THE STORY - Childhood friends Conner (Andy Samberg), Owen (Jorma Taccone) and Lawrence (Akiva Schaffer) found fame and fortune after forming the hip-hop group the Style Boyz. Owen and Lawrence faded into the background when frontman Conner left the band to launch a successful solo career. Now, the egotistical singer decides to film a documentary about his life while he's still on top. When his second album flops, the camera is there to capture his world come crashing down.
THE CAST - Andy Samberg, Jorma Taccone, Akiva Schaffer, Sarah Silverman & Tim Meadows
THE TEAM - Akiva Schaffer, Jorma Taccone (Directors/Writers) & Andy Samberg (Writer)
THE RUNNING TIME - 86 Minutes
THE GOOD - The Lonely Island brings their signature musical talent and humor to the big screen with hysterical results in this mockumentary
THE BAD - If you're not a fan of The Lonely Island, this movie will not convert you towards their silly and inappropriate humor
THE OSCAR WINS - None
THE FINAL SCORE - 7/10
By Matt N.
Nobody is safe from The Lonely Island. Now, they are tackling the very industry which they are a part of in "Popstar: Never Stop Never Stopping." It's a mockumentary that is just the right mixture of believable yet outrageous in its depiction of the music industry. And at an incredibly generous 86 minute running time, the film whips on by at a rapid pace ensuring that the laughs "Never Stop Never Stopping."
Long time childhood friends Conner (Andy Samberg), Owen (Jorma Taccone) and Lawrence (Akiva Schaffer) found early success forming a musical trio known as the Style Boyz. However, Conner wanted to stand out more than his two friends and slowly became the breakout star of the group luxuriating in a life of celebrity culture. Now Owen is regulated to being nothing but Conner's on stage DJ and Lawrence has decided to leave the group and city altogether, regulating himself to a life of solitude. Conner's solo career has a promising beginning which results in him wanting a documentary to be recorded following his everyday life. However, with the release of his second album known as Connquest, his career and life start to take a sharp downturn as the reception to the album is harshly negative. And now the cameras are rolling to capture Conner's reaction to all of the critical backlash.
While I can safely admit that my own expectations were low, "Popstar: Never Stop Never Stopping" surprised me with its energy and biting satire of not only the music industry but celebrity culture as a whole. Seeing all of these "yes" men that follow Conner around and try to convince him that his second solo album isn't a complete failure and how he can bounce back from it is not too far away from how it really goes down within the industry.

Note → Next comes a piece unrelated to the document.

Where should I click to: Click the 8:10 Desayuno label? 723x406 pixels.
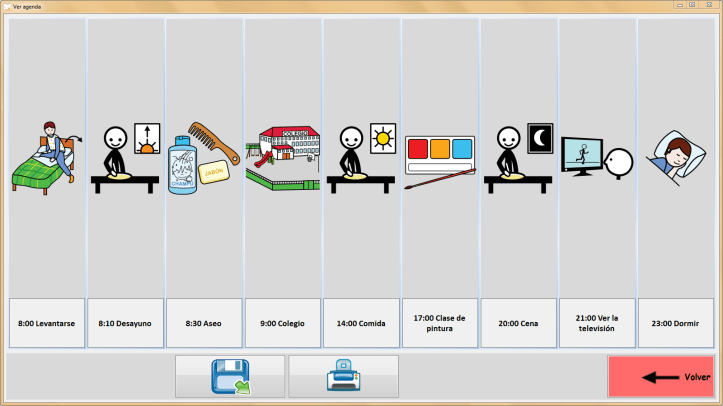tap(126, 323)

Conner is that ultra popstar celebrity whose personality is dialed up to 100. His actions, his thought process, and his loyal crew all come together to create a film that is consistently entertaining and outrageously funny.

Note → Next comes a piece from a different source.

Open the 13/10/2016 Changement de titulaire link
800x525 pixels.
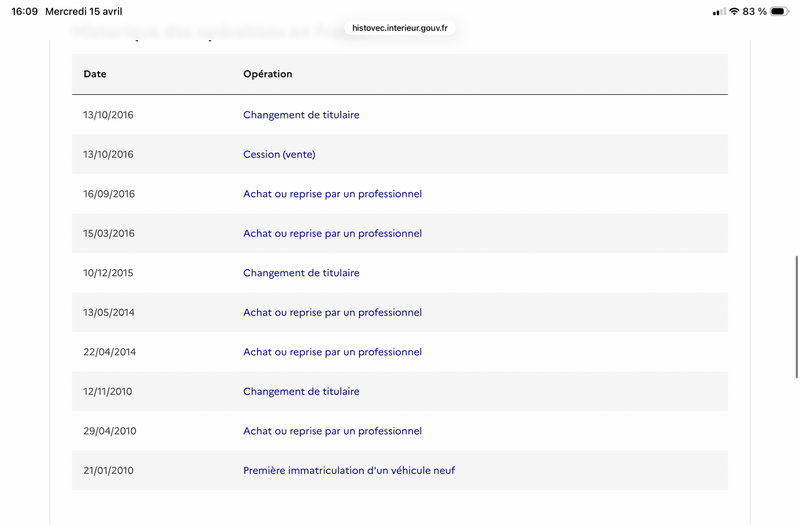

Andy Samberg is perfectly suited for the role as Conner. Taking the Justin Bieber formula and blowing it out of proportion results in the perfect mix of actor and role that Samberg could've asked for. His cockiness, musical talent, and vulnerability all shine through here, but he's not alone. The film employs a vast amount of celebrity cameos and SNL stars to back up Samberg including Usher, Simon Cowell, Bill Hader, Tim Meadows, Sarah Silverman and much more. But this is Akiva Schaffer and Jorma Taccone's movie. Just as in real life, the film illustrates how well these three talented individuals work together to create a piece of entertainment for a mass consuming audience. Their SNL skits, The Lonely Island albums and now their movies. Every field of entertainment which they touch, they leave their mark on. It certainly helps that "Popstar: Never Stop Never Stopping" incorporates brand new Lonely Island songs into its narrative which even after 15 years of writing and performing together are still finding interesting topics to write about which consistently make us laugh out loud. Akiva Schaffer, in particular, has really outdone himself as a director with this film, incorporating many different filmmaking elements and shooting styles to present a mockumentary that never loses its tone nor its ability to make us laugh hysterically.
I was not a fan of "Hot Rod" upon its release in 2007, I did not even like Akiva Schaffer's follow-up film "The Watch." "MacGruber" was directed not by Schaffer, but by Jorma Taccone and that film was average at best. However, their collaborative effort along with their good friend Andy Samberg results in a fresh, insightful and thoroughly funny look at the music industry and celebrity status resulting in my favorite film either one of these three men have been a part of. "Popstar: Never Stop Never Stopping" will have its detractors for sure (If you're not a fan of The Lonely Island's music, this will probably not be the film to convert you), but for all of its wild gags and offensive humor, this trio of talented friends have turned me into a believer of their work on the big screen.